Task details ::
Swap "Contact Us" for "Get in Touch" throughout the listing below and give it back with everything else unchanged. Omit the picture lines from your answer.

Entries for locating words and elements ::
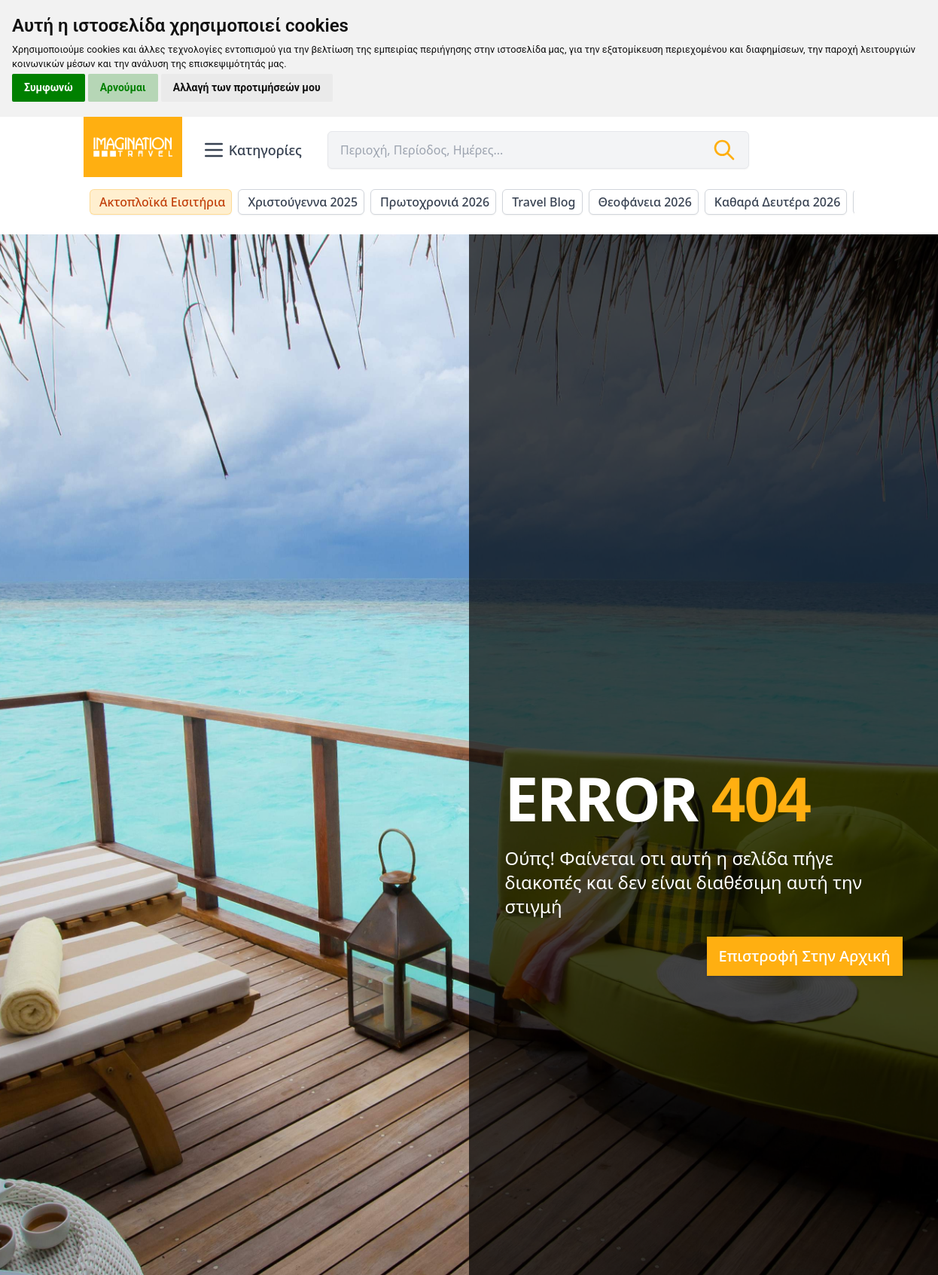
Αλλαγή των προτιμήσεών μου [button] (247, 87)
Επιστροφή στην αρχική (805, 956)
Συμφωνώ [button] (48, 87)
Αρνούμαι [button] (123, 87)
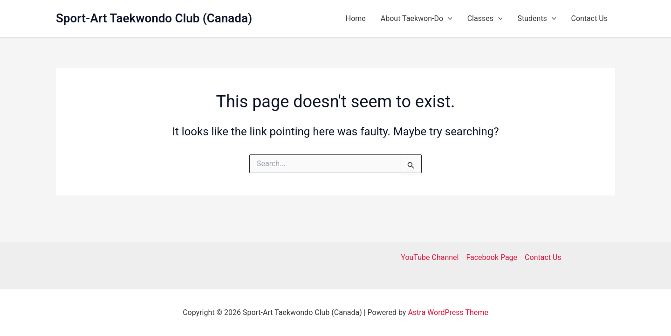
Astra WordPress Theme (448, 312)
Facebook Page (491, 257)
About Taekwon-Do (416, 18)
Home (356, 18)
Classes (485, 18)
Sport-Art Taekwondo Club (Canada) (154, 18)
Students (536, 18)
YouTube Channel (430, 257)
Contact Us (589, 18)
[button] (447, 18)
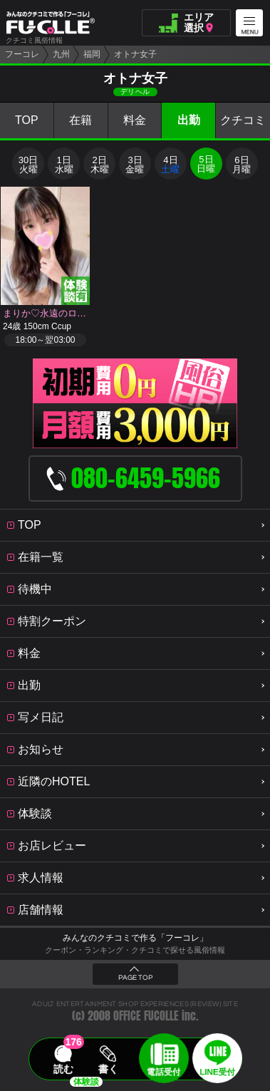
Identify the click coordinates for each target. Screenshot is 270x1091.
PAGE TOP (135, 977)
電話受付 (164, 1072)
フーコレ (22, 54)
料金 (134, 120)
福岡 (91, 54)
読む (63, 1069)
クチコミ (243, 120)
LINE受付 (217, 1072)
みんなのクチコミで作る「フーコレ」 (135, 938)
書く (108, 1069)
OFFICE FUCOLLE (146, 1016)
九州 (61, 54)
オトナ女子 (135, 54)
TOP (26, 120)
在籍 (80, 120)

Final result ::
Αλλαγή των προτιμήσεών μου [button] (247, 87)
Επιστροφή στην αρχική (805, 956)
Συμφωνώ [button] (48, 87)
Αρνούμαι [button] (123, 87)
Astra WordPress Theme (448, 312)
Facebook Page (491, 257)
About Taekwon-Do (416, 18)
Home (356, 18)
Classes (485, 18)
Sport-Art Taekwondo Club (Canada) (154, 18)
Students (536, 18)
YouTube Channel (430, 257)
Get in Touch (589, 18)
[button] (447, 18)
Identify the click coordinates for each target. Screenshot is 270x1091.
PAGE TOP (135, 977)
電話受付 (164, 1072)
フーコレ (22, 54)
料金 (134, 120)
福岡 (91, 54)
読む (63, 1069)
クチコミ (243, 120)
LINE受付 (217, 1072)
みんなのクチコミで作る「フーコレ」 (135, 938)
書く (108, 1069)
OFFICE FUCOLLE (146, 1016)
九州 (61, 54)
オトナ女子 (135, 54)
TOP (26, 120)
在籍 (80, 120)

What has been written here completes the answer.